__Task to complete__.
Rewrite the stretch of the listing from the line containing "Click the Avis publié le 19 mars 2023 text" through the end of the listing, with "vertical" replaced by "horizontal" and nothing else changed. Leave the pictures out of your answer.

__Supplied information__.
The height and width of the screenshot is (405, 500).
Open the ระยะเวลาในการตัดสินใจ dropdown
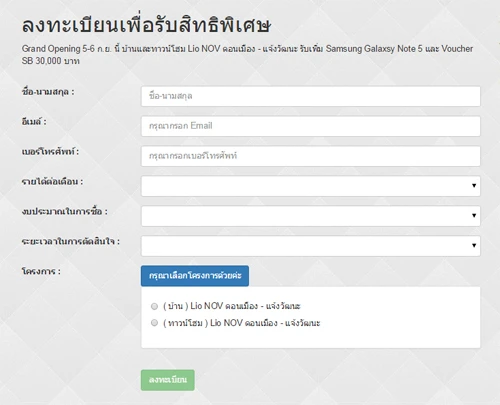coord(311,246)
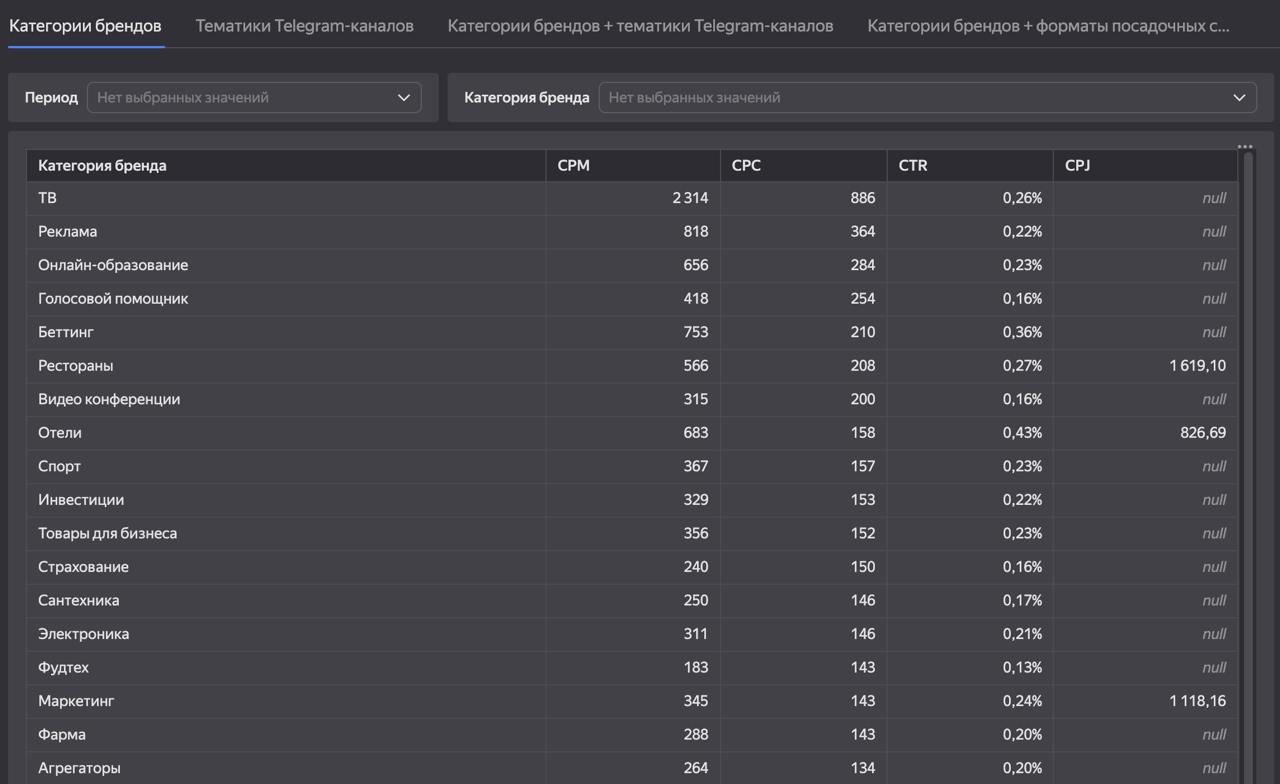1280x784 pixels.
Task: Sort table by CPC column header
Action: click(746, 166)
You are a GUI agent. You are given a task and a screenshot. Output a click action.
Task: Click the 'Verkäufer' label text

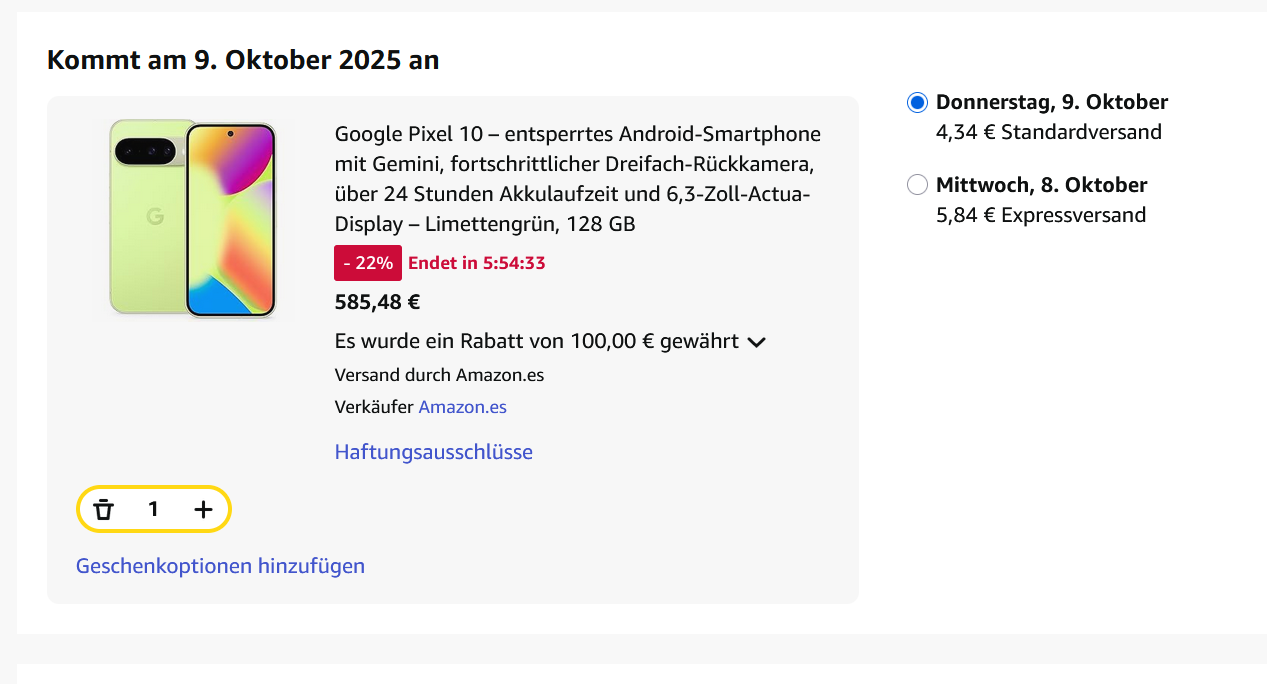click(374, 407)
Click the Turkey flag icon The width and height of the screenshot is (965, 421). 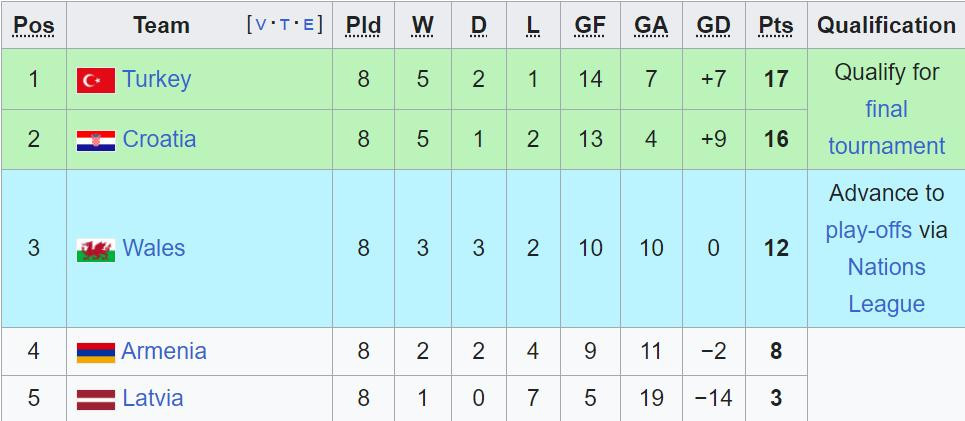point(95,80)
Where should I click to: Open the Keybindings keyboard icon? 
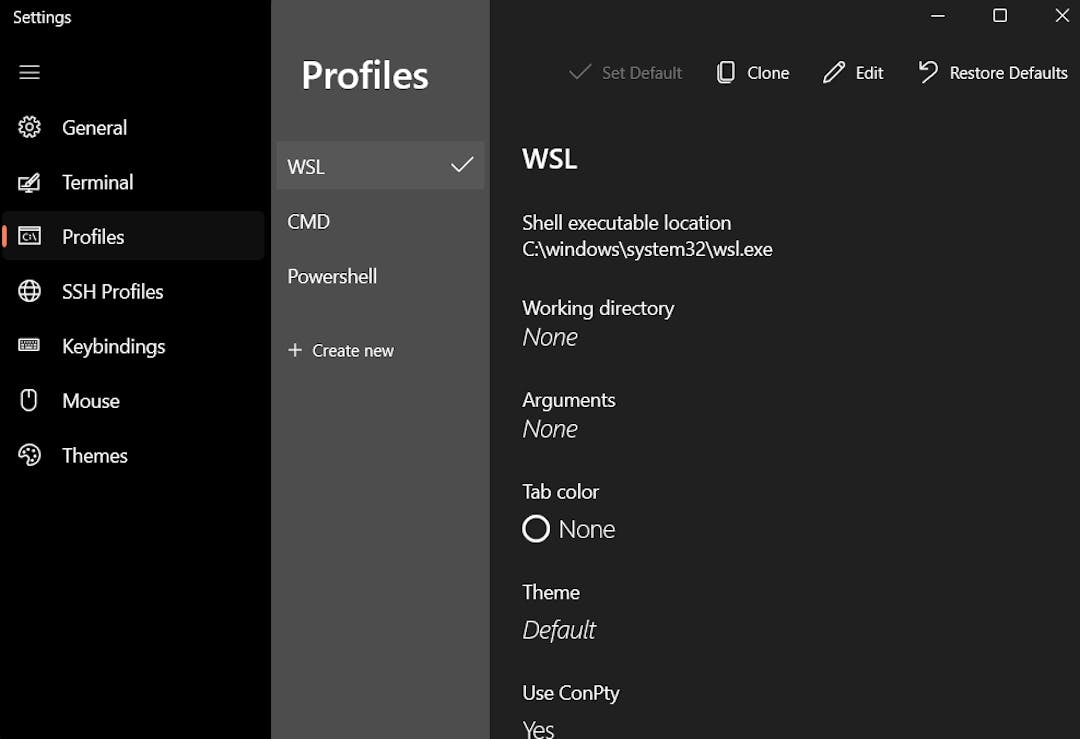click(x=30, y=346)
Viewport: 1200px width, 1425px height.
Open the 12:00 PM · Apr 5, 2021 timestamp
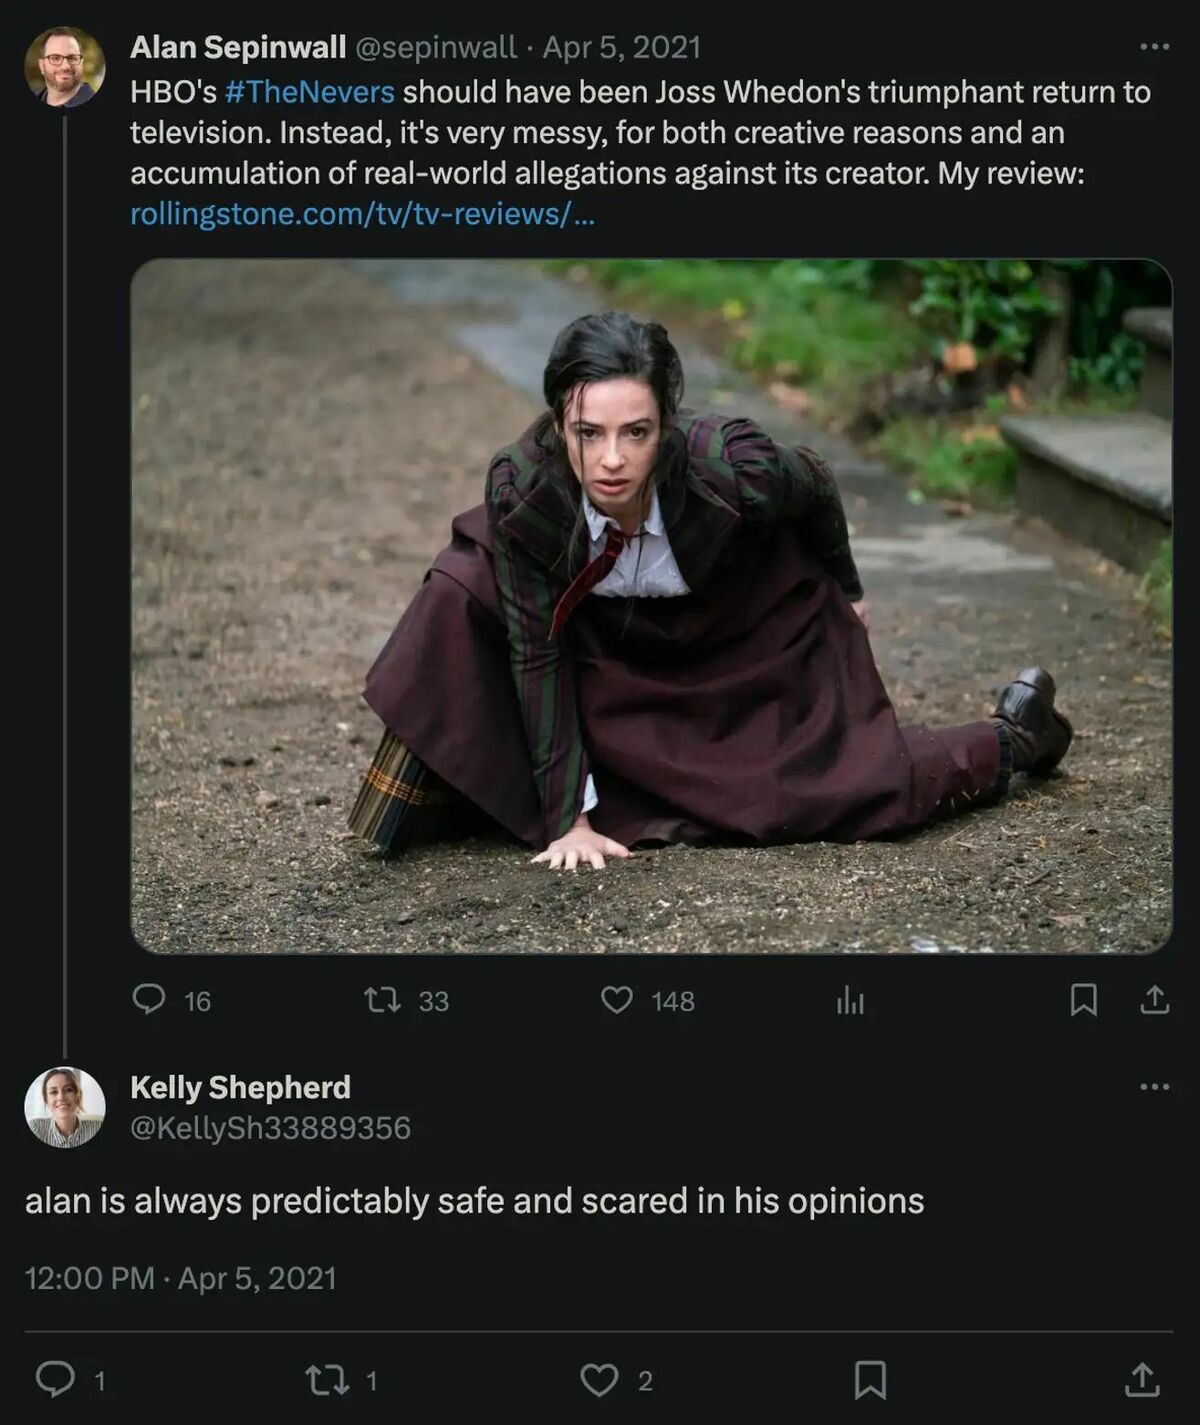181,1278
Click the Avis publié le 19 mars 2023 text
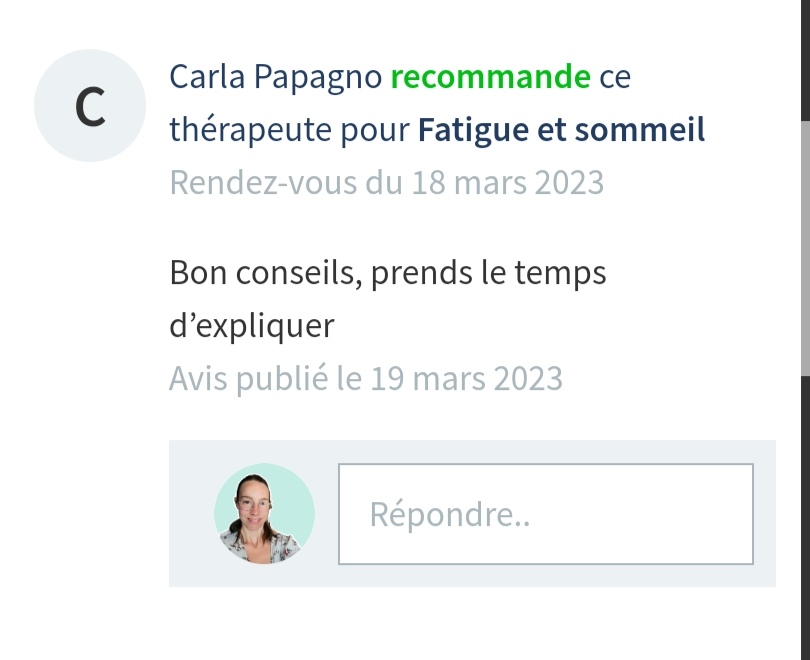This screenshot has height=660, width=810. click(366, 379)
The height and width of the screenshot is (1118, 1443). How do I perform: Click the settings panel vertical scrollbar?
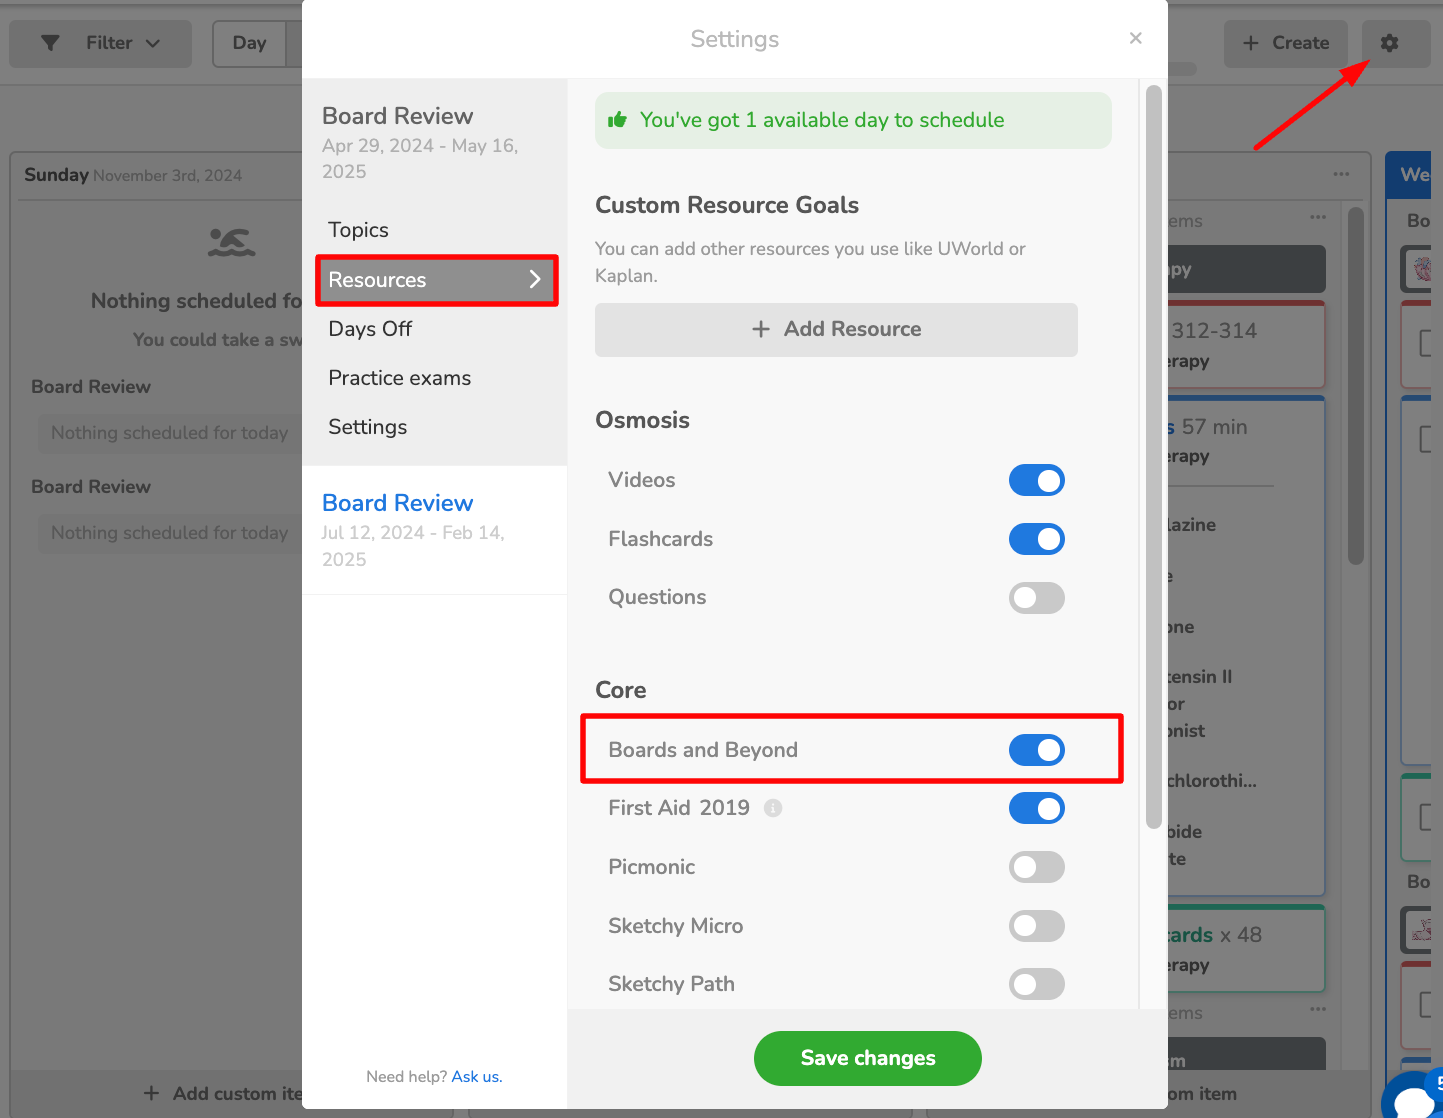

__Completed task__.
Click the Avis publié le 19 mars 2023 text
This screenshot has height=660, width=810. click(366, 379)
The height and width of the screenshot is (1118, 1443). How do I perform: Click the settings panel horizontal scrollbar?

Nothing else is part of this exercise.